I’ve been wanting to write this one for a year or two now. Chronologically, it falls between Hallowed Knights: Plague Garden and the forthcoming Hallowed Knights: Black Pyramid (of which I’ll write more later), and just before the short story, “A Dirge of Dust and Steel”, available in the Black Library Events Anthology.

Gardus is one of my favourite characters to write about. He’s fairly sensible, despite his predilection for displays of heroism, and his greatest desire is to turn his sword into a ploughshare, and vanish into obscurity – something makes him fairly unique among the pantheon of current Warhammer characters, I think.

“Ghosts of Demesnus” explores that yearning, as well as Gardus’ persistent doubts and fears as to his own worth.

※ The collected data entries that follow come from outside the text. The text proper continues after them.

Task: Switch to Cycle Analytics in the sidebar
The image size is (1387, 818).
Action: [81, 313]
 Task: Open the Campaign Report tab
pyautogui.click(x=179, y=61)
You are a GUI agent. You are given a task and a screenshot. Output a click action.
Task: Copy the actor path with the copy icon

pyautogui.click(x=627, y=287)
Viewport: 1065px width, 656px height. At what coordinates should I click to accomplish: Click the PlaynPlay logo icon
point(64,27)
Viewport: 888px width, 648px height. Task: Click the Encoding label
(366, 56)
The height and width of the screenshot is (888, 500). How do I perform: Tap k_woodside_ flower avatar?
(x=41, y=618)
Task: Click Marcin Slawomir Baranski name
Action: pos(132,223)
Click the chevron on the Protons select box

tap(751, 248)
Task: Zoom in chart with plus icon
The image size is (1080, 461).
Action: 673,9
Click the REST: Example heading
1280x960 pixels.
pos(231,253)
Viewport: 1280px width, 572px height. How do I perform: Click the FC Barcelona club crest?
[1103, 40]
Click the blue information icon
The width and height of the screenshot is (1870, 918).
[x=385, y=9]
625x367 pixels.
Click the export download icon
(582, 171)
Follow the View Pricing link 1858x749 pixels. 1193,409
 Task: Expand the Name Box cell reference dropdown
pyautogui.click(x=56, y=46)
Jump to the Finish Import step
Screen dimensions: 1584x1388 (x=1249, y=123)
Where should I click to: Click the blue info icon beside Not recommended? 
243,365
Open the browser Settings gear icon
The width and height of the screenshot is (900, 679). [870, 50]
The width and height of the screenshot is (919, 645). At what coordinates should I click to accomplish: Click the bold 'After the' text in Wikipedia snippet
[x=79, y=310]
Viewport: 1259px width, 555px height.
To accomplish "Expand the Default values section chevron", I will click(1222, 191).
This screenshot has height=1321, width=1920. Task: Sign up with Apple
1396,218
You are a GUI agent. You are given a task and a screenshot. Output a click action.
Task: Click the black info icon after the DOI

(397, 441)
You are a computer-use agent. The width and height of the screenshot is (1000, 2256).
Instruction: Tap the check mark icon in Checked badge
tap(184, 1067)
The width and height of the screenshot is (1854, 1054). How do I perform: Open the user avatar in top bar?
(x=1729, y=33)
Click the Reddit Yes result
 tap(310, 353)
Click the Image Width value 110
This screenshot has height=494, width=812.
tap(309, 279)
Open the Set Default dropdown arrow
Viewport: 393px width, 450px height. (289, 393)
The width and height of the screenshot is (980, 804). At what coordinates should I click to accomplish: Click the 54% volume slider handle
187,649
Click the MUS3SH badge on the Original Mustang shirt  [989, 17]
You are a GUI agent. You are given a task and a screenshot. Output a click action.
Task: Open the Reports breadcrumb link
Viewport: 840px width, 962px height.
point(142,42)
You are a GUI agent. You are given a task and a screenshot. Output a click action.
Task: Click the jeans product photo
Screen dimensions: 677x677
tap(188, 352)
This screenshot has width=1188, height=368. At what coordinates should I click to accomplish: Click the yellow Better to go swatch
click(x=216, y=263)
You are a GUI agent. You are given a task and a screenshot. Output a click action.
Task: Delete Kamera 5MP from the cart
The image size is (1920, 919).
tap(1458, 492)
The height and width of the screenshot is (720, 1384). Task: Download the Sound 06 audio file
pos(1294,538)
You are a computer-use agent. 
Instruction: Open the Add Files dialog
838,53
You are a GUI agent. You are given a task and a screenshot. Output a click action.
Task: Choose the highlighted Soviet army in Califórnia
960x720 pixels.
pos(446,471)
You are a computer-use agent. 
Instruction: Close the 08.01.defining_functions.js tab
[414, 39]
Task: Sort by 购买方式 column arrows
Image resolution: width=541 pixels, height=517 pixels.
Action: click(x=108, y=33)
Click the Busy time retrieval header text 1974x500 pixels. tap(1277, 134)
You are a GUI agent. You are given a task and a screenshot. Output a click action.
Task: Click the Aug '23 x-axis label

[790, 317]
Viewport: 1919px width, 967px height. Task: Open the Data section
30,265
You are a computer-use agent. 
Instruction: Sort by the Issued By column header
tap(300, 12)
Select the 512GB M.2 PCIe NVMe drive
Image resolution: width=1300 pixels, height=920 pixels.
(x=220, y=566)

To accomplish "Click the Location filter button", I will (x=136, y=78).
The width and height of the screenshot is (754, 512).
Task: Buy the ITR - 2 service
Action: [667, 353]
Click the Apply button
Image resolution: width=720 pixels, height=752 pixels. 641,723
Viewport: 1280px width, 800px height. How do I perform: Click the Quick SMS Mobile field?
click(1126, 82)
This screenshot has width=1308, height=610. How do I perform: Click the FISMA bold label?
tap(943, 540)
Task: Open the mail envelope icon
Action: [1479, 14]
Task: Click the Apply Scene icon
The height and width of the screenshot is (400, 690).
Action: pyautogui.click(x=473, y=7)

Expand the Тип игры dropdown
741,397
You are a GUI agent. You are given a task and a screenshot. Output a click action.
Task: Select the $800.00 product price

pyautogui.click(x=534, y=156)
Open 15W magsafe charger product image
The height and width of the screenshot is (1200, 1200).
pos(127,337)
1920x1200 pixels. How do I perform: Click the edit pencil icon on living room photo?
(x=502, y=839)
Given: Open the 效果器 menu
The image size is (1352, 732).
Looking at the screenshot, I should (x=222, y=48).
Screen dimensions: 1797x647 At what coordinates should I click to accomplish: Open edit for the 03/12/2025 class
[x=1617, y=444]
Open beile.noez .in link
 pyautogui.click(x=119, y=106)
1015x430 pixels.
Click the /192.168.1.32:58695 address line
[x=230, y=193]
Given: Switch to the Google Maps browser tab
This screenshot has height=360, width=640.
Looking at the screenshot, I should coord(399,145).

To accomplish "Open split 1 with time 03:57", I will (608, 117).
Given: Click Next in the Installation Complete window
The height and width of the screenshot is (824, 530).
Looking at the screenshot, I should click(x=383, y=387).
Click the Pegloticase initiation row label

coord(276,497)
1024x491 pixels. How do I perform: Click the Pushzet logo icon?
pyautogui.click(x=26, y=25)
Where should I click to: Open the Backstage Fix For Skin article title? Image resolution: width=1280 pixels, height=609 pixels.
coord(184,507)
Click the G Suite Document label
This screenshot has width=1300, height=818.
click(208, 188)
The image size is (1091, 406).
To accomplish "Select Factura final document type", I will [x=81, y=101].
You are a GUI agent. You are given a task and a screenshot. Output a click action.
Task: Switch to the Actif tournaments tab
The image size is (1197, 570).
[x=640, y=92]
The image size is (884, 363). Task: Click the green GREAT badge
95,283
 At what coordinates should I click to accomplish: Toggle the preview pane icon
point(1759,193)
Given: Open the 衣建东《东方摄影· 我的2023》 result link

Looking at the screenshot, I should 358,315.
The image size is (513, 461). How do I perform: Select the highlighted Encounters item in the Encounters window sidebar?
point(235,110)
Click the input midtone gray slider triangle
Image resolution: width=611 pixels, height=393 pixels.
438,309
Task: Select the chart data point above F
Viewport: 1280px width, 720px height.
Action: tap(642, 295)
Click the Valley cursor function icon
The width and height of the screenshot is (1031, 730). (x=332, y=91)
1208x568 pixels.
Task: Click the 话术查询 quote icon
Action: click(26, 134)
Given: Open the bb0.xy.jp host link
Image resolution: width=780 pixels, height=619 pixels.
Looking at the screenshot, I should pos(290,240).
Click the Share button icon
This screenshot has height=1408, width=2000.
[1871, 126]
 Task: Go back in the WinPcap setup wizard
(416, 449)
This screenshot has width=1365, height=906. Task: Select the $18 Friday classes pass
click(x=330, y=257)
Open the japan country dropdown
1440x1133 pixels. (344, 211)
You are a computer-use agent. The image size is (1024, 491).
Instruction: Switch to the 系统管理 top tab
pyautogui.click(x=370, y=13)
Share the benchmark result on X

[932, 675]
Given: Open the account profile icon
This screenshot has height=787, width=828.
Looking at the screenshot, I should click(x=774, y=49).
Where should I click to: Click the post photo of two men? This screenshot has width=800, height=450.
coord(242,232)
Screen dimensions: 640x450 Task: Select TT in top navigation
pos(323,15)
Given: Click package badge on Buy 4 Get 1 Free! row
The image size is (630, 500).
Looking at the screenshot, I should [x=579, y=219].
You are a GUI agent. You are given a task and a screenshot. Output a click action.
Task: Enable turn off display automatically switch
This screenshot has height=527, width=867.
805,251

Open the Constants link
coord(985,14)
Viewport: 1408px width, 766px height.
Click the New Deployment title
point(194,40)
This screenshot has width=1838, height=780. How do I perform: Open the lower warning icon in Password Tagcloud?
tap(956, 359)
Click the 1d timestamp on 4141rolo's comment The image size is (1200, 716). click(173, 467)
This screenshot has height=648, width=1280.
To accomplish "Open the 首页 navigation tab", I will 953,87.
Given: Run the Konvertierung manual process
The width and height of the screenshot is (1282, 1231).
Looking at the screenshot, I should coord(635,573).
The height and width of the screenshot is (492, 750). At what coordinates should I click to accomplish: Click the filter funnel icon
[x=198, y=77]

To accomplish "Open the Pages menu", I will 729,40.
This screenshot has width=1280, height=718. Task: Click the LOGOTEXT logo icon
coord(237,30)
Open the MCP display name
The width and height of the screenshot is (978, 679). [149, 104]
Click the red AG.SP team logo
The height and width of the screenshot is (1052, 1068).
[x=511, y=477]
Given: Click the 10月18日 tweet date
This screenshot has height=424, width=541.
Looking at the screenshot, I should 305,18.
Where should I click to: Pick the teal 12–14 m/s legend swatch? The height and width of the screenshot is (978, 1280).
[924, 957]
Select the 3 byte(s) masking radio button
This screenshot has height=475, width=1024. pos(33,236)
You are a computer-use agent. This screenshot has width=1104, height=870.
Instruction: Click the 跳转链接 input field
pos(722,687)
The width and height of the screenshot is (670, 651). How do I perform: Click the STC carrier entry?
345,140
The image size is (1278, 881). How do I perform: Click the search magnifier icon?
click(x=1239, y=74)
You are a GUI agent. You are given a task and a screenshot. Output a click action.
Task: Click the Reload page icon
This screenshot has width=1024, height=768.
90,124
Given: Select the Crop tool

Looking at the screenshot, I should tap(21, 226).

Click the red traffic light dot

It also takes a look at life in one of the smaller cities in the Realm of Life, as well as the politics of Sigmar’s attempted reconquest of the Mortal Realms.

Also, there’s a seeing-eye gryph-hound.

“Ghosts of Demesnus” is available as a direct download from the Black Library site. It’s also available for the Kindle, from and its various subsidiaries. And if you’d like to read more about the Hallowed Knights, why not check out Hallowed Knights: Plague Garden or the recently released short story, “The Resolute”?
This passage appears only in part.